Tell me how many lines in the data below hold the string "computer", and say nothing else.
————
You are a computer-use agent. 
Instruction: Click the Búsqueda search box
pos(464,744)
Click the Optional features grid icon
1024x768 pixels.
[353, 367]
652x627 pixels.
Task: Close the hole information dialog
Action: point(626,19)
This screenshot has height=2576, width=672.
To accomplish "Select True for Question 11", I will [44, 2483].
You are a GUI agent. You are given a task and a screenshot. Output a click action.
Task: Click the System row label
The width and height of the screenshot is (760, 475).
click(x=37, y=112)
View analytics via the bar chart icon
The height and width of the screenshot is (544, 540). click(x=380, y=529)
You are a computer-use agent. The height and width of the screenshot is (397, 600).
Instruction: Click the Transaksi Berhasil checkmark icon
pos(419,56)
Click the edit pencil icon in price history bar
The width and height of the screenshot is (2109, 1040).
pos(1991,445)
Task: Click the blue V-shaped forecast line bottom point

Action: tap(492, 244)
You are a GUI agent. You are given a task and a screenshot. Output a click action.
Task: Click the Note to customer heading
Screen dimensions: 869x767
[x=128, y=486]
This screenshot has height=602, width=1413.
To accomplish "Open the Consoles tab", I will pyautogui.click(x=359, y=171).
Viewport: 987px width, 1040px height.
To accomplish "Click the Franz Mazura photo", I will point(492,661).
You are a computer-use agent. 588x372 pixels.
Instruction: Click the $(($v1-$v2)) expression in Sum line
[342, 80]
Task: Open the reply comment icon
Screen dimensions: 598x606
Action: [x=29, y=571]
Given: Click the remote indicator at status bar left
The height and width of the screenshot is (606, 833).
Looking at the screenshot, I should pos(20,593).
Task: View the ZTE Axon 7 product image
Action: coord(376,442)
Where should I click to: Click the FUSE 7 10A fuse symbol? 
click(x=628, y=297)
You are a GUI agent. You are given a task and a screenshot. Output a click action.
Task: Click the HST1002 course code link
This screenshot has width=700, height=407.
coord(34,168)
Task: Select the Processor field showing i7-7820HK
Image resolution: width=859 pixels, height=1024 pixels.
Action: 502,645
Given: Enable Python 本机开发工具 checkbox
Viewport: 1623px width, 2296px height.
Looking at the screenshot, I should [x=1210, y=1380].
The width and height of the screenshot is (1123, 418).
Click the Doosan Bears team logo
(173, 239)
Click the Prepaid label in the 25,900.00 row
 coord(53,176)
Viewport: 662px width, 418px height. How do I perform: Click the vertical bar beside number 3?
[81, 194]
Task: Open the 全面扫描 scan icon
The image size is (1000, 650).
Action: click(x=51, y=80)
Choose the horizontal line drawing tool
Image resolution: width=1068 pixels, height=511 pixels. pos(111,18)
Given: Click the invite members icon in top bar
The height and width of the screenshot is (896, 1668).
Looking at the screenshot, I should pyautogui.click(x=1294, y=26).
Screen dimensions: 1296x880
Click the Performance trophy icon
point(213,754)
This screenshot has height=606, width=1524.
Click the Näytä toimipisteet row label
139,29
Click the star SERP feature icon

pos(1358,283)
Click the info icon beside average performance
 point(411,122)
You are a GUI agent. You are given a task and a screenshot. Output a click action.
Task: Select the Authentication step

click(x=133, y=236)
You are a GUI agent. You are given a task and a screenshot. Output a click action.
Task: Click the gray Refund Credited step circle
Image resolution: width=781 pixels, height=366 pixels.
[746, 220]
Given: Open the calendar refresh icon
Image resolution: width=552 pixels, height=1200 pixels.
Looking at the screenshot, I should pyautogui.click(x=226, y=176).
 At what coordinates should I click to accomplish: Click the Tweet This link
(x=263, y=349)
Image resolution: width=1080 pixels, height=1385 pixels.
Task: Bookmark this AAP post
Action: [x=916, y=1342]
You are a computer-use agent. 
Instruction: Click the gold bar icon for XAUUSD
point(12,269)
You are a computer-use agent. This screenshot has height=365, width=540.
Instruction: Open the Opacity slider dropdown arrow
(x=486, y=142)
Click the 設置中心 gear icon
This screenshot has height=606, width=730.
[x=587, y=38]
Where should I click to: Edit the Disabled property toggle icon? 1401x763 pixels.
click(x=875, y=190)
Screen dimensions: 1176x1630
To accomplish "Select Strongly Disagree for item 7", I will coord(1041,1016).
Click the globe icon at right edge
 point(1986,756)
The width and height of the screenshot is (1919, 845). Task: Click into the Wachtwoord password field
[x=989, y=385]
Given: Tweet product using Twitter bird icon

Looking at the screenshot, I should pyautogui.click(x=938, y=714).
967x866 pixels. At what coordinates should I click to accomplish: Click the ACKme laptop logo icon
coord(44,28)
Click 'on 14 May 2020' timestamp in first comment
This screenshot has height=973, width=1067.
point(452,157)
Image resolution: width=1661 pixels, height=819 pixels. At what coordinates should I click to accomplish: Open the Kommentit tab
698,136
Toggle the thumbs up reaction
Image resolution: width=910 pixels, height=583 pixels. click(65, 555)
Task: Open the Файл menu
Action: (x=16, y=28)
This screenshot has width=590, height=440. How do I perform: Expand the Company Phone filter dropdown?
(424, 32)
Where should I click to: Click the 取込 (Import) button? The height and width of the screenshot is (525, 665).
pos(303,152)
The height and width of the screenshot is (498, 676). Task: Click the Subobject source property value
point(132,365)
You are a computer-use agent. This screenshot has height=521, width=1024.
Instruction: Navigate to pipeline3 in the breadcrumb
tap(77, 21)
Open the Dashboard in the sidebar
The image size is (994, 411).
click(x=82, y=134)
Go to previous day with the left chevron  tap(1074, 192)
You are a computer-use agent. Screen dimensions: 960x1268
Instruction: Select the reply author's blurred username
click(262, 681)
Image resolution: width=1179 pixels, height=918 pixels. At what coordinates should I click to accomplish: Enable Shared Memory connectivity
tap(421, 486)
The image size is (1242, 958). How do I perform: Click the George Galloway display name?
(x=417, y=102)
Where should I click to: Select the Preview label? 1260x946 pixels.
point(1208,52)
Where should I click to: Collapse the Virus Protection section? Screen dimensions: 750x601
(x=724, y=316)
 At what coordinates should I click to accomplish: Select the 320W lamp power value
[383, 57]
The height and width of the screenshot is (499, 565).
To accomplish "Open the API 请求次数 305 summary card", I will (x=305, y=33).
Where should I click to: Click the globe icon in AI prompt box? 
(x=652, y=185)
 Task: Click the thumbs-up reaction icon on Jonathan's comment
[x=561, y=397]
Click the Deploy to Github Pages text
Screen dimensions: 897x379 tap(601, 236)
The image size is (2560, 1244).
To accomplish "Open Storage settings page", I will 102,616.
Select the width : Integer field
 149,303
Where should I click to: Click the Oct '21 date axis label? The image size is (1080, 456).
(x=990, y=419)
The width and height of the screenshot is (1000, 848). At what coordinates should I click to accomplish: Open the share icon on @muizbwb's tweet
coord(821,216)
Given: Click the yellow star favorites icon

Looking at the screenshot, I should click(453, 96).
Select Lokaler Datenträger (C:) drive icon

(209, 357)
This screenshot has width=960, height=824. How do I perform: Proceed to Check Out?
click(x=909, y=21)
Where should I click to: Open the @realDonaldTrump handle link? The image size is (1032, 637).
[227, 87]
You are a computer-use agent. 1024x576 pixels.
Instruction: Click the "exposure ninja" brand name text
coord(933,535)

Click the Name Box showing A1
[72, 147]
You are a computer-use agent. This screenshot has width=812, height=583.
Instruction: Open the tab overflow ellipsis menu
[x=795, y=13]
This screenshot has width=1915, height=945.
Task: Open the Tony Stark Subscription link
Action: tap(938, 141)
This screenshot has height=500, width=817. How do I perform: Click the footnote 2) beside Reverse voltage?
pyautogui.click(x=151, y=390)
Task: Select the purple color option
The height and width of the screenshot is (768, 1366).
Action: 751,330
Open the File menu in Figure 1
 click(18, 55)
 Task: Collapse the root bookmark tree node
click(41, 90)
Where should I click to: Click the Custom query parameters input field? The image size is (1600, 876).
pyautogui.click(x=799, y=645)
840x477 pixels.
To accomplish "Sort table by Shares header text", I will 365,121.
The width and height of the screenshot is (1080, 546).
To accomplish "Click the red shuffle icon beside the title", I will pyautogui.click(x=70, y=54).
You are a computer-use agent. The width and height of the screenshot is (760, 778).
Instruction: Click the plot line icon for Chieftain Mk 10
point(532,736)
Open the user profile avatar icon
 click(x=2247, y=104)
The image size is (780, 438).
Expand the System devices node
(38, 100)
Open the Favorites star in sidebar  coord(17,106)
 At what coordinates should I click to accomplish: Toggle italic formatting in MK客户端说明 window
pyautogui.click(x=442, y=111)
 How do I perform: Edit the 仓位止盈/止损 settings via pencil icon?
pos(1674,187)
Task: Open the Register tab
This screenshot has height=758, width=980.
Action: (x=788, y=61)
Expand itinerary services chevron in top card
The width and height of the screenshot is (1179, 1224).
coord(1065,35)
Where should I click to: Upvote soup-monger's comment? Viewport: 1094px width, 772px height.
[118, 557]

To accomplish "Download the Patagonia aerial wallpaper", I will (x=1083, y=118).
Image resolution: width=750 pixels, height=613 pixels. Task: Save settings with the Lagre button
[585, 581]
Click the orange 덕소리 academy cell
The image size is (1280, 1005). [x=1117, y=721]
————
Expected answer:
10